■ WORK INSTRUCTIONS ■
The required output is the exact sequence of lines from the line holding "You are a computer-use agent. Image" to the end of the records, inclusive.

■ PROVIDED DATA ■

-.-.-

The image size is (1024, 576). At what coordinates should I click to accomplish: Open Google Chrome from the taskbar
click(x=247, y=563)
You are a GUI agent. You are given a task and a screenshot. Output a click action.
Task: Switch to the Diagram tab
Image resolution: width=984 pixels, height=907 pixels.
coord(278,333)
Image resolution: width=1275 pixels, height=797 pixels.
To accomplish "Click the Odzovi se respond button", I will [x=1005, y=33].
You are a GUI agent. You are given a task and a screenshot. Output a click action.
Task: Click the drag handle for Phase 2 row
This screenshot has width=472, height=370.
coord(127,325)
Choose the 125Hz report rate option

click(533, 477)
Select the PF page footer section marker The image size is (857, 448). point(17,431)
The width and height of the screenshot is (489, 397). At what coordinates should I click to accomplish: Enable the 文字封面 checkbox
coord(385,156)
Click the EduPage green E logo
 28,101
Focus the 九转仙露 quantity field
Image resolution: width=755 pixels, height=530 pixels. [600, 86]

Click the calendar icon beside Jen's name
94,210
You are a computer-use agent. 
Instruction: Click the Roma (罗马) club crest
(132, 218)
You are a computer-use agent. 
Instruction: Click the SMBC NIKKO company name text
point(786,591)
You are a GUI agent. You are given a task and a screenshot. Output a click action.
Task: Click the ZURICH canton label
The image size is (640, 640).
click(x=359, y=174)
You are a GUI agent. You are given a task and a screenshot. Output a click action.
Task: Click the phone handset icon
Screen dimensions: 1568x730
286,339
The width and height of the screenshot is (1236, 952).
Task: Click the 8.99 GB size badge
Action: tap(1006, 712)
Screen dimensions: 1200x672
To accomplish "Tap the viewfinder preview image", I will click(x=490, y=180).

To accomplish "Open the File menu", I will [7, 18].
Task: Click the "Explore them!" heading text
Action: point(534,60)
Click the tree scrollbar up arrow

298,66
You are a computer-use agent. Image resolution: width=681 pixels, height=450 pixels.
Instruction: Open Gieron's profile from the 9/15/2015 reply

-.-.-

■ RESULT OF THIS EXERCISE ■
You are a computer-use agent. Image resolution: width=681 pixels, height=450 pixels.
Instruction: Open Gieron's profile from the 9/15/2015 reply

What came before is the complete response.